Primal Bodies – Körperliche Erinnerung als Objektform
Körper und Strukturen
Die Serie Primal Bodies vereint organisch wirkende Reliefobjekte mit einer sensiblen Materialsprache. Die runden, kompakten Formen wirken wie sedimentierte Körperfragmente – aus der Zeit gefallen, archaisch, verwittert. Pigmente, Strukturmassen und Gesteinsmehle bilden Oberflächen, die an Haut, Kruste oder fossile Schichten erinnern. Jedes Werk changiert zwischen Objektkunst und abstrakter Malerei, zwischen archäologischer Spurensuche und intuitiver Geste. Die Materialität verleiht den Arbeiten eine stille Spannung: verletzlich und kraftvoll zugleich – wie Erinnerungen, die körperlich spürbar werden. Die Serie bewegt sich thematisch zwischen fragmentarischen Körperbildern, der Idee von Erinnerung als physischer Präsenz und der Ambivalenz von Zartheit und Widerstand. Die Objekte erzählen von Transformation, Materialgedächtnis und stiller Metamorphose.
Medium
Mixed Media
Pigmente, Gesteinsmehle, Strukturmassen
Verfügbarkeit
Original
→ Auf Anfrage erhältlich
Live: 23.–25.01.2026 – Impulse-Kunstausstellung

Primal Bodies #1 – Zwischen Körperform und Fragment
Zwei reliefartige Kreise in kräftigem Magenta – „Primal Bodies #1“ verbindet organische Formprozesse mit einer tektonisch wirkenden Oberfläche. Die farblich changierenden Pigmentschichten erinnern an Sedimente, Haut, Wunden oder geologische Spuren. Die Komposition erscheint wie ein archaischer Körper: geschlossen und doch fragmentiert.

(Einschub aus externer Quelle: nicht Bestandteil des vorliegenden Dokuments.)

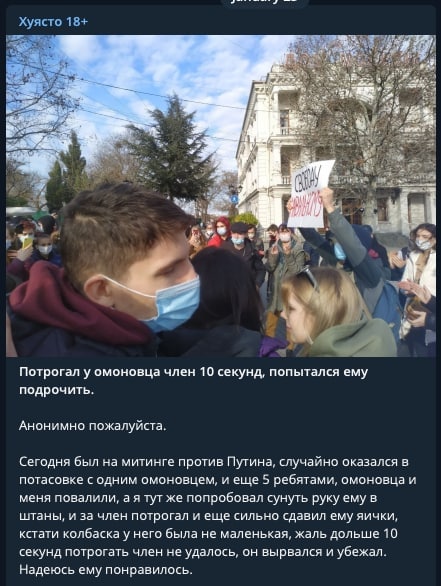Open the channel name link with 18+
This screenshot has width=441, height=586.
point(53,22)
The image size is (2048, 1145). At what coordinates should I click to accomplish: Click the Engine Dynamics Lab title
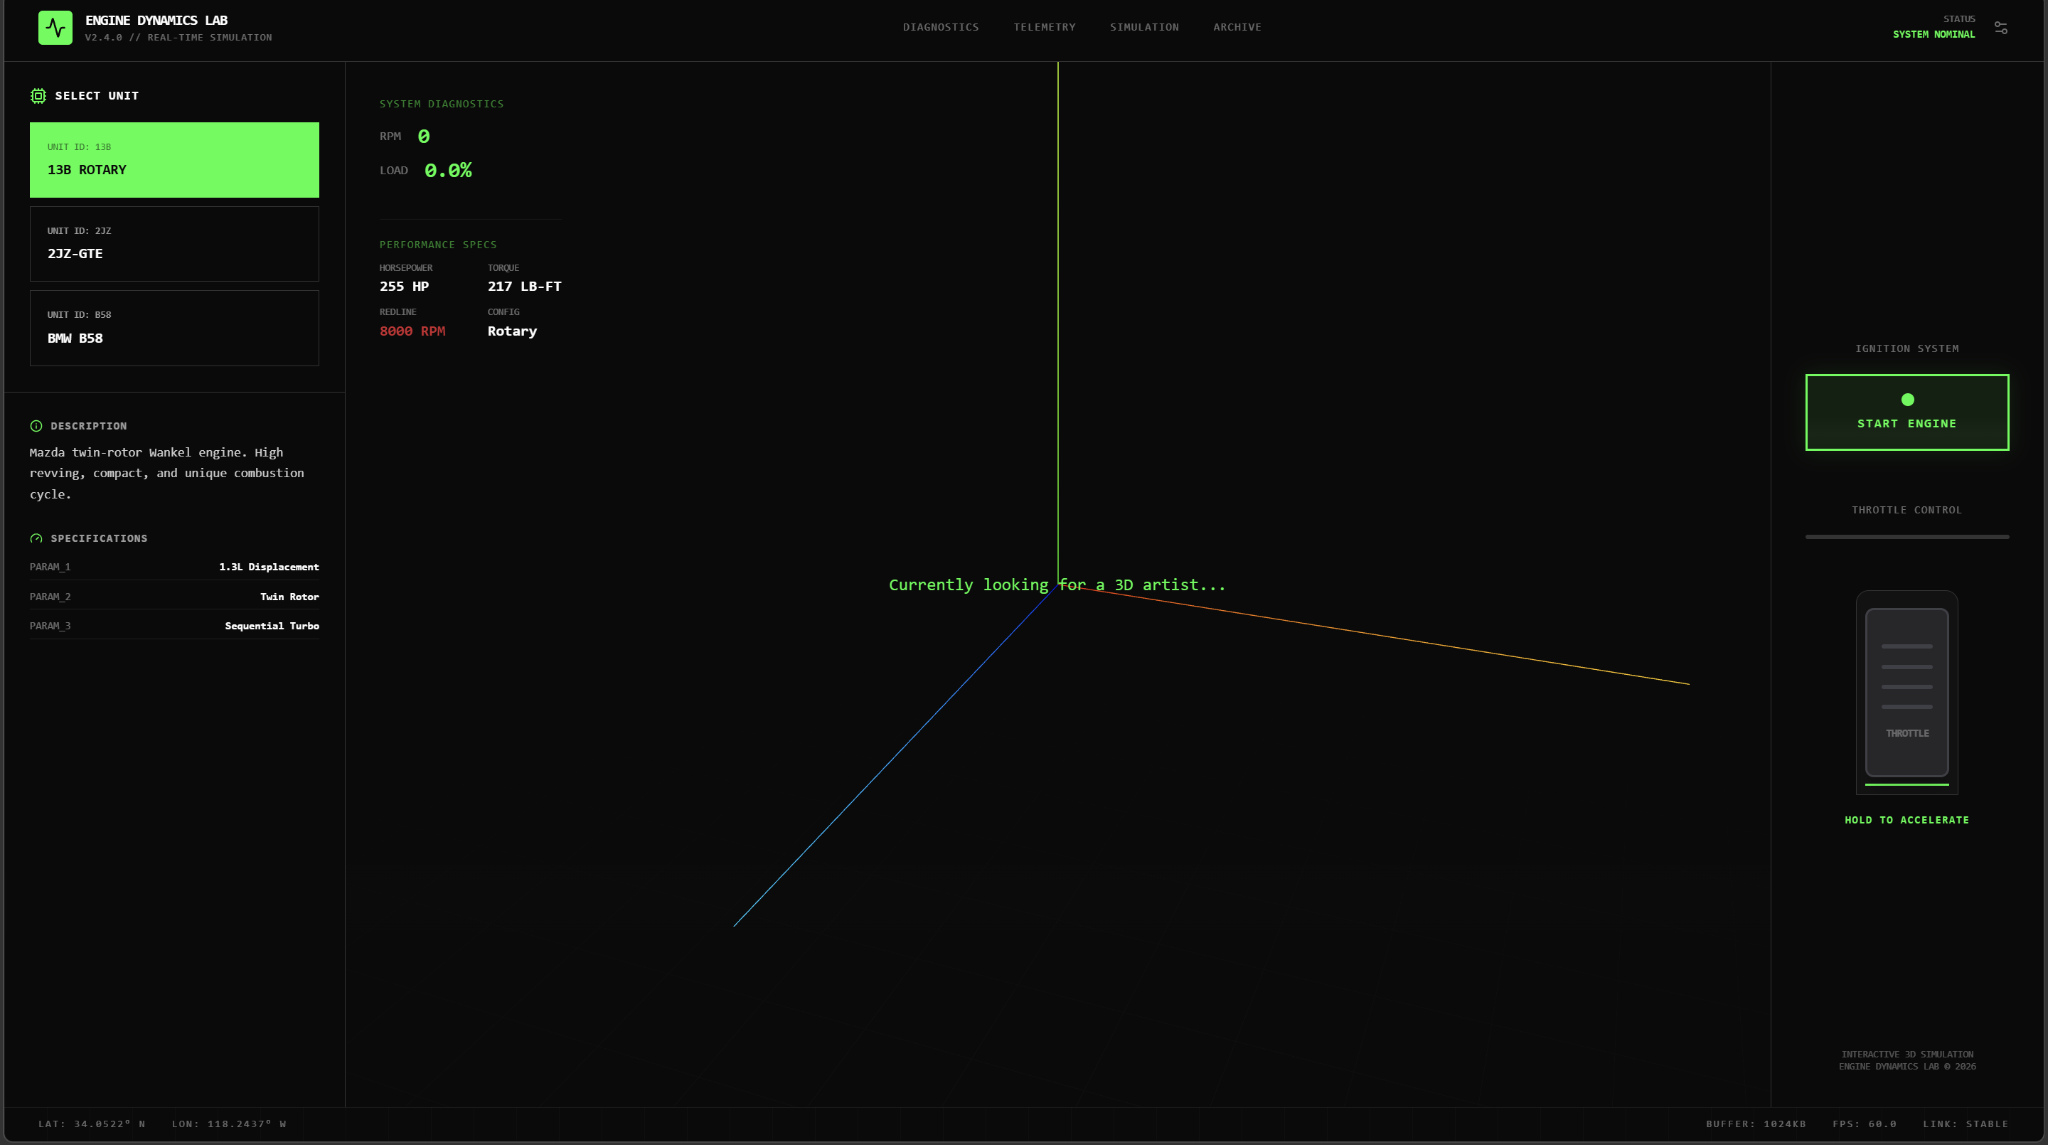point(156,20)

Das Werk oszilliert zwischen körperlicher Präsenz und Erinnerung – als stille Spur einer Transformation, die sich im Material eingeschrieben hat.
Material
Pigmente, Gesteinsmehle und Strukturmasse
Entstehungsjahr
2024
Maße
Objekt oben: 9,5 x 9,5 x 1 cm
Objekt unten: 17 × 17 x 1 cm
Edition
Unikat – signiert (auf Wunsch mit Rahmung)

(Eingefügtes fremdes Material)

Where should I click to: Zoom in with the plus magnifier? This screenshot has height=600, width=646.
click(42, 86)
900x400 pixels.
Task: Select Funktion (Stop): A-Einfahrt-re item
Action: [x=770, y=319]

Primal Bodies #5 – Fragment einer körperlichen Spur
In tiefem Violett und Blau erscheint die kleine, runde Form wie ein sedimentiertes Fragment – eine Erinnerung an etwas Körperliches, das sich dem Zugriff entzieht. Die fein strukturierte Oberfläche wirkt verletzlich, beinahe porös, und verleiht dem Werk eine stille, konzentrierte Präsenz. Es steht exemplarisch für die Serie Primal Bodies, in der sich organische Prozesse mit ästhetischer Geste verdichten.
Material
Pigmente, Gesteinsmehle und Strukturmasse
Entstehungsjahr
2024
Maße
Objekt: 4,5 x 2 cm
Edition
Unikat – signiert (auf Wunsch mit Rahmung)

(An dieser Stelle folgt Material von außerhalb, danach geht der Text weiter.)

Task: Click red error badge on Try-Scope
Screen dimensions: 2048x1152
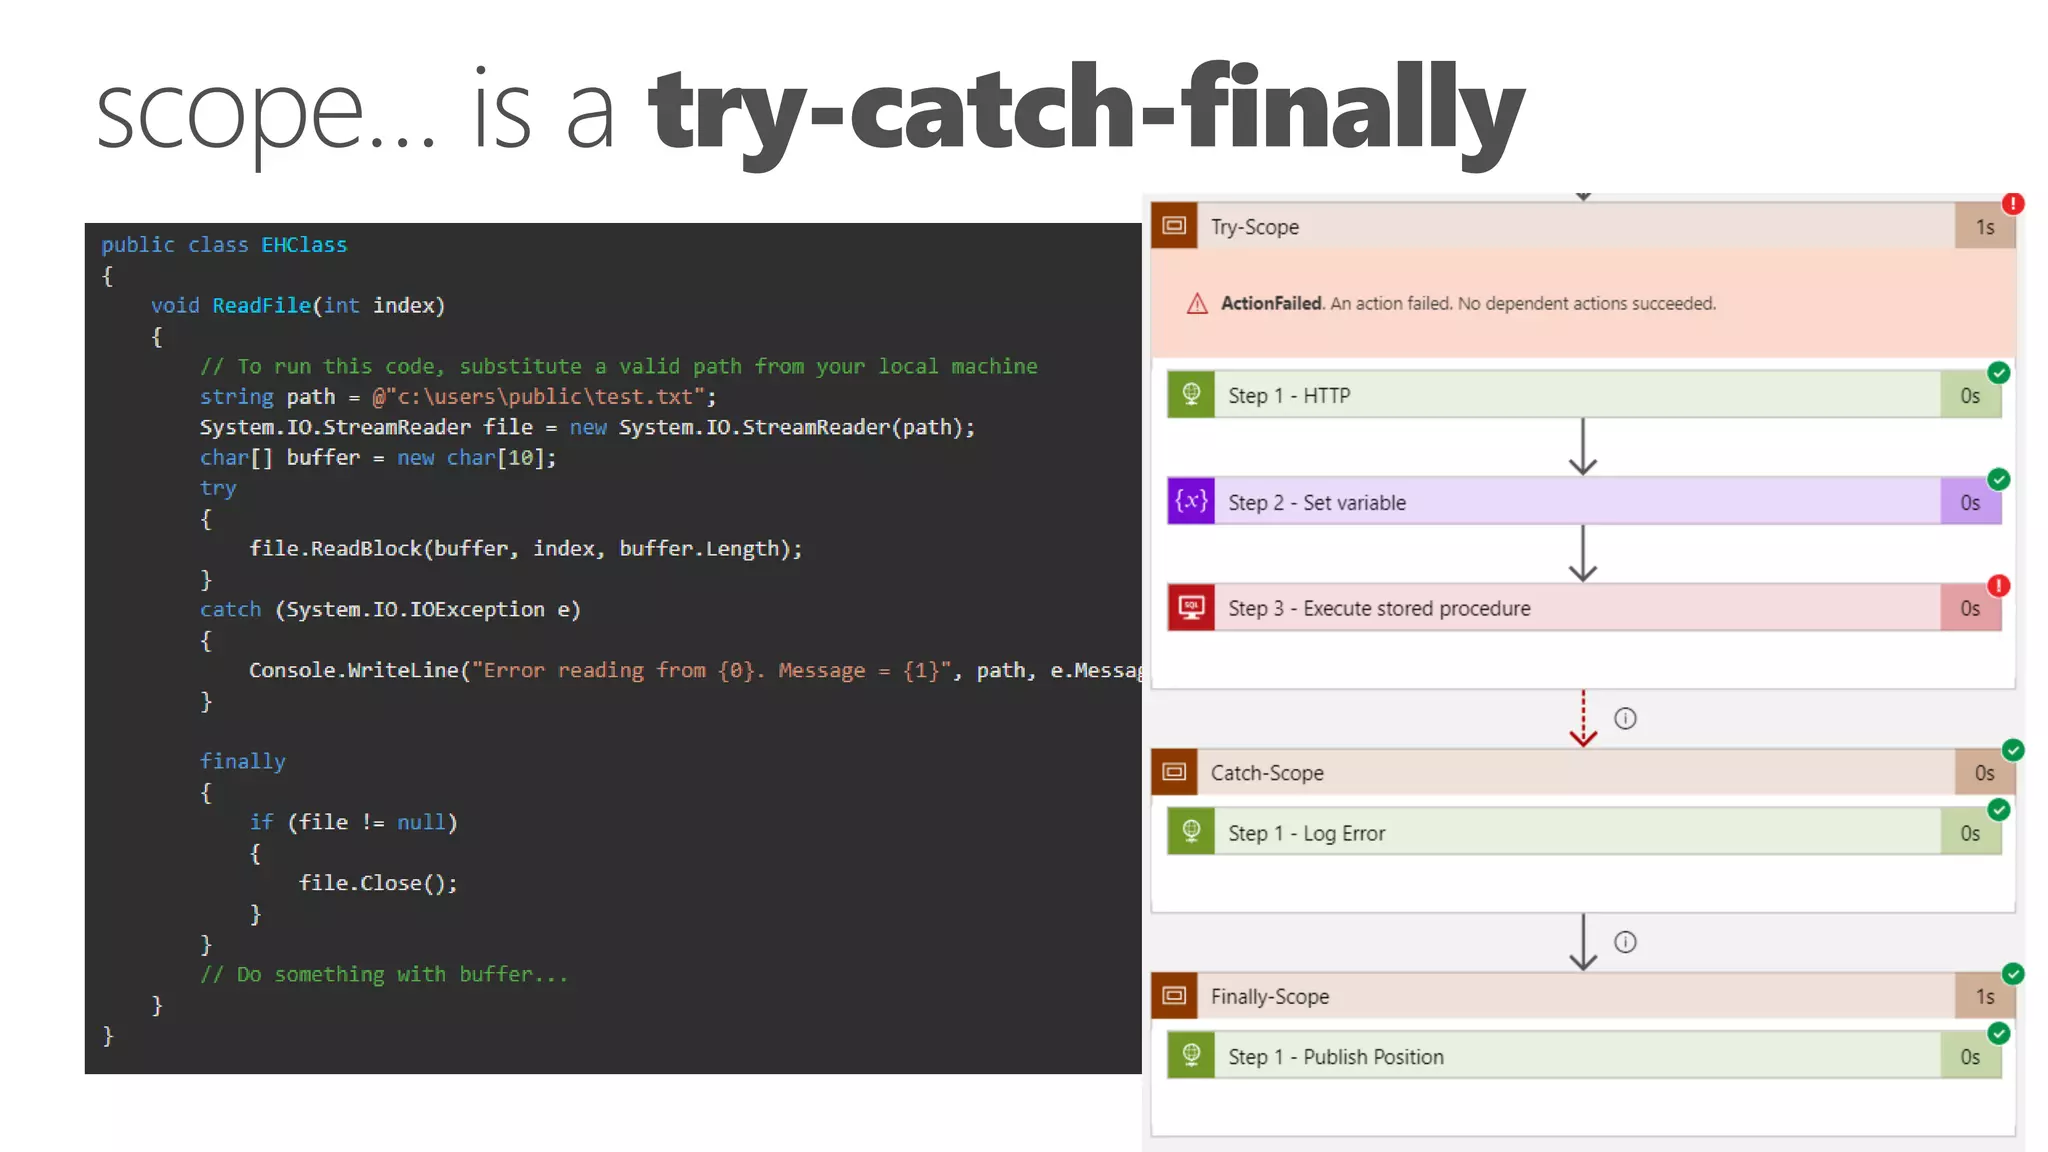Action: coord(2013,204)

Live: 23.–25.01.2026 – Impulse-Kunstausstellung

Live: 23.–25.01.2026 – Impulse-Kunstausstellung

Primal Bodies #2 — Zwei Körper, ein Feld
Zwei reliefartige Scheiben stehen in einem präzisen Abstand zueinander: Wie ein kleines System im Weißraum. Die Oberfläche ist nicht „bemalt“, sondern entstanden, sie wirkt wie eine Verdichtung: Pigmentzonen, matte Partien und dunklere Verdichtungen schieben sich übereinander, als wären sie abgelagert.
Die größere Form öffnet einen kühlen Bildraum zwischen Cyan, Violett und Nachtblau. Die kleinere bleibt wie ein Echo darüber – dichter, dunkler, konzentrierter. Zusammen entsteht eine stille Spannung aus Nähe und Distanz: körperlich, aber nicht figürlich; kosmisch lesbar, ohne Illustration.
Material
Pigmente, Gesteinsmehle und Strukturmasse
Entstehungsjahr
2024
Maße
Objekt oben: 9,5 x 9,5 x 1 cm
Objekt unten: 17 × 17 x 1 cm
Edition
Unikat – signiert (auf Wunsch mit Rahmung)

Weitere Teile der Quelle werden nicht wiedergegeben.